I didn’t invite her in. So she stood in the doorway. I focused my attention to the pan of food. Silence stretched between us while my meal burned.
“I came to talk” she said.
“Oh yeah? About what?” A terrible thing to say but I’d already had my mind set. This needed to end fast, I was hungry. She crossed her arms and looked around, grasping for something in the small hallway which housed my sink and hot plate to focus her attention on besides me. The only other options were the washing machine and the door to the bathroom so she had few choices left to her. I switched off the heat.
“I just,” she stopped. “I just thought I should come here to discuss us.”
“And what about us? As far as you seemed concerned there is no us,” I said. I turned on the hot water and began to wash my rice bowl. Anything to do to keep from having to acknowledge our shared pain.
“That’s not what I wanted,” she said. “Not exactly.”
“Well you could have fooled me,” I said. I splashed some water around the sink in a dramatic manner.
“I just don’t know what I want right now.”
“What is this? Some sort of half-baked TV drama from back home?” I said, the volume of my voice rising a bit more than I intended. I turned off the water to keep it from going to waste.
This was about the time she started to cry.
“Stop,” I said, “Please…”
“I don’t know what I’m feeling right now,” she said. Yeah, that was the last thing I needed to hear.
“You don’t know how you feel?” I said, “I told you exactly what the deal was the time you spent the night! If you wanted to do this you had the chance right then and there.”
I rattled some of the dirty dishes in the sink because I had no better way to express my frustration at the moment.

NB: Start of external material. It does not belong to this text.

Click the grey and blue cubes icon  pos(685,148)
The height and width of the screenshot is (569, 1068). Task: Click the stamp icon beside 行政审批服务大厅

“I’m sorry… You just do something to me that I can’t understand.” Her tears came a little stronger now but she did an admirable job of putting up with my bullshit.
“Well what the fuck does that mean?” I said “If you haven’t noticed by now I’m not someone who’s big on uncertainties.”
“You told me you were in love with someone else.”
That was true. At least the part about how I had mentioned those words to her as we lay together in the night. Did I believe it at the time? I wasn’t sure. The other girl in question had a disturbing habit of not replying to my emails for months at a time.
“I said if you wanted to be together I would embrace the idea. But if you didn’t, I’d rather you back off me because I don’t like or need a halfway pseudo-relationship.” I gripped the frying pan handle and gave it a few shakes to keep the sauce from congealing.
“So,” I said without looking up, “Are you done? Because I still need to eat dinner here.”
She shook her head as if waking from a disappointing dream.
“Yeah, I guess.”
“Can you still make your last train?” She glanced at her wristwatch. She gave a stiff nod and muttered something that sounded affirmative.
“Good,” I said, “See you around then.” I grabbed my bowl before finally walking into the other room where the rice cooker sat patiently, waiting for me to collect its bounty. I listened to the sounds of her putting on her shoes, the heavy click of the door as it swung shut.
So we’d cleared everything up. Which was good, because I had food to eat.